Goya, los albores de un genio

Recorrido por la primera obra del pintor aragonés a su llegada a Madrid.

Perros en Traílla, 1775
Goya, los albores de un genio
A.M. Prado

Nada se descubre al reflejar cómo han cambiado los gustos sobre la obra de Goya en estos dos siglos. Desde la preferencia sobre la estética académica de su época, cuando se ponderaba al pintor que, influido por Anton Mengs, seguía al dedillo los cánones clásicos, y cuya máxima expresión se encontró en el ‘Cristo crucificado’ (1780), al de la crítica del siglo XX, que prefirió al Goya romántico, de pincelada fácil y suelta, que daba rienda libre a su imagen más desbocada, plasmando la realidad más recóndita y sombría, el submundo social y psicológico de la época en que le tocó vivir. Quizá solo sea hija de las últimas décadas la valoración del Goya como un pintor completo, multifacético, complejo y a veces, incluso, contradictorio, pero dotado de una genialidad que lo eleva sobre sus contemporáneos.


El recorrido por los cartones pintados por Goya para la Real Fábrica de Tapices de Santa Bárbara permite contemplar la complejidad de este pintor, en los albores de su madurez como artista, que había llegado a Madrid en 1775, a los 29 años, reclamado por su cuñado Francisco Bayeu y por el propio Mengs. Se contempla al Goya que domina las formas de una manera excepcional y rápida, pero que también estructura el cuadro para que las dimensiones corporales respondan a unos criterios geométricos. Al Goya que escribe a su amigo Martín Zapater comunicándole que sus oídos ya están cerrados a cantos populares"porque se me ha puesto en la cabeza que debo mantener una determinada idea y guardar una cierta dignidad", pero que luego recupera en sus pinturas instrumentos musicales populares como la dulzaina, la vihuela o la chirimía, o retrata –con afán crítico- a niños absortos escuchando romanzas de ciego en ‘El ciego de la guitarra’ (1778). En fin, al Goya maestro de la caracterización de personas y personajes que conforman las distintas capas sociales, pero que pinta un árbol bellísimo (¿quién dijo que Goya no era paisajista?) en ‘Las floreras o la primavera’ (1786), que, por cierto, se incluye en una tetralogía de la cual sobresale ‘La Nevada o el invierno’ (1786), donde el Goya ilustrado asume como referencia al Pieter Brueghel (el viejo) de los ‘Peregrinos de Emaús’.


La exposición, cuyos comisarios son por Manuela Mena y Gudrun Maurer, ha huido de la amalgama, estructurándose en torno a ocho temas que espacian y contrastan su contenido con trabajos de distintos autores: La caza, Divertimentos, Las clases sociales, Música y baile, Niños, Los sueños, Las cuatro estaciones y El aire.
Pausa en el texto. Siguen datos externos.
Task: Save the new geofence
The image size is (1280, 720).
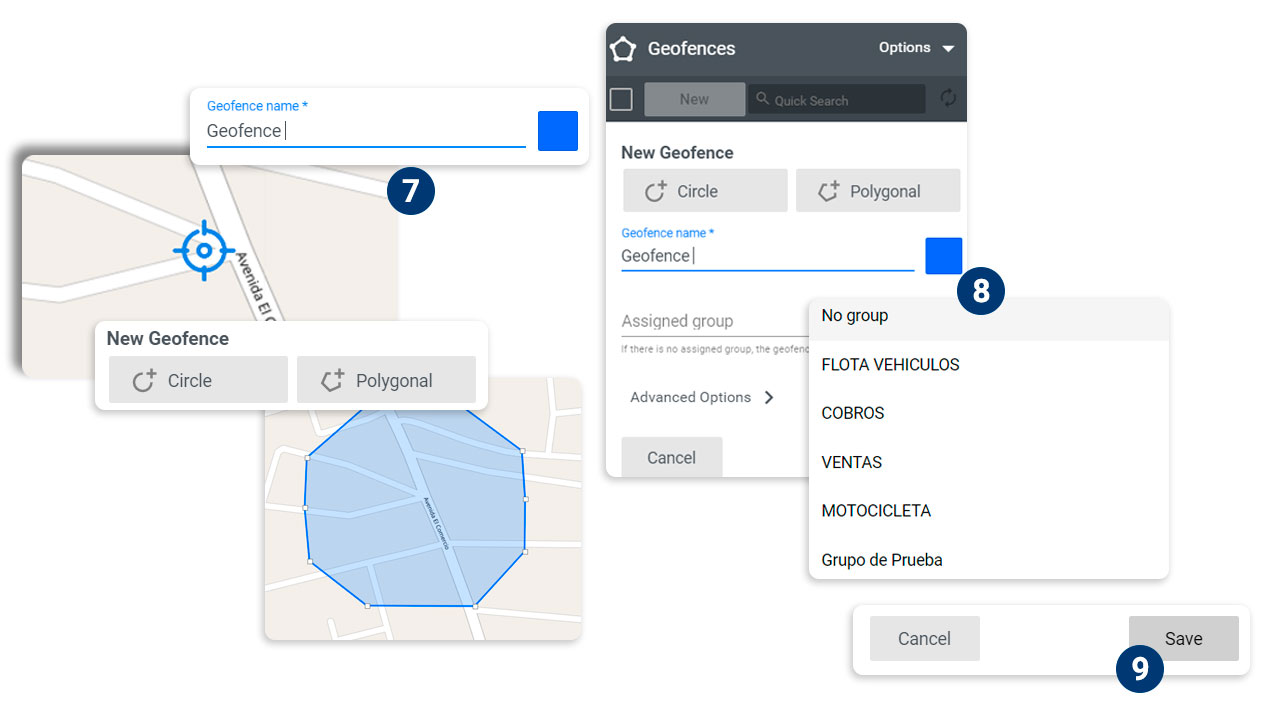Action: coord(1183,638)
Desde la pintura romana se representan los divertimentos, pero es quizá Goya el artista que más y mejor los desarrolla.


A principios de siglo XVIII, de la mano de Kant y los pensadores ilustrados, el juego y el divertimento adquieren un sentido de educación y sociabilidad, de relaciones no agresivas, lúdicas, que facilitaba al pueblo alejarse de acciones de barbarie. Goya invierte la situación. Parte del concepto ilustrado, pero lo utiliza para mostrar las bajezas del hombre, los perfiles de cada clase social: la nobleza, la incipiente burguesía, los artesanos, los majos y los extranjeros, pero también caleseros, murcianos y traperos; el paisaje no está idealizado; pinta desde modelos nobles –de Miguel Ángel o de Leonardo-, pero con un perfil distinto y sobre todo con un objetivo diferente: en Goya la intención subyace a la realidad, y la crítica, la metáfora o la sutileza entran a formar parte del hecho pictórico. Me detengo en el análisis de ‘La Vendimia o el otoño’ (1786): a una dama noble, el sirviente, como Baco moderno, le ofrece las uvas; es sirviente, pero en su ademán se adivina una intención de cortejo; la tensión sexual es evidente; la campesina que los acompaña, como canéfora griega, parece ausente y el niño no llega a los racimos, lo que aumenta el significado de la metáfora. Nada más alejado de Goya que lo goyesco. Goya es todavía un pintor clásico aunque metafórico, que utiliza la realidad para transcenderla, en un juego en el que el espectador y la mirada son piezas clave.


Y, antes de acabar, una constatación: ni el director del Prado, Miguel Zugaza, ni la Jefa de conservación del siglo XVIII y de Goya, Manuela Mena, tienen intención alguna de reabrir el debate sobre la autoría de ‘El coloso’ (1808-1812) después del último artículo de Nigel Glendinning. Las tesis actuales van más allá: posiblemente no sea ni de Asensio Juliá, con lo que el cuadro bajaría aún más su estatus.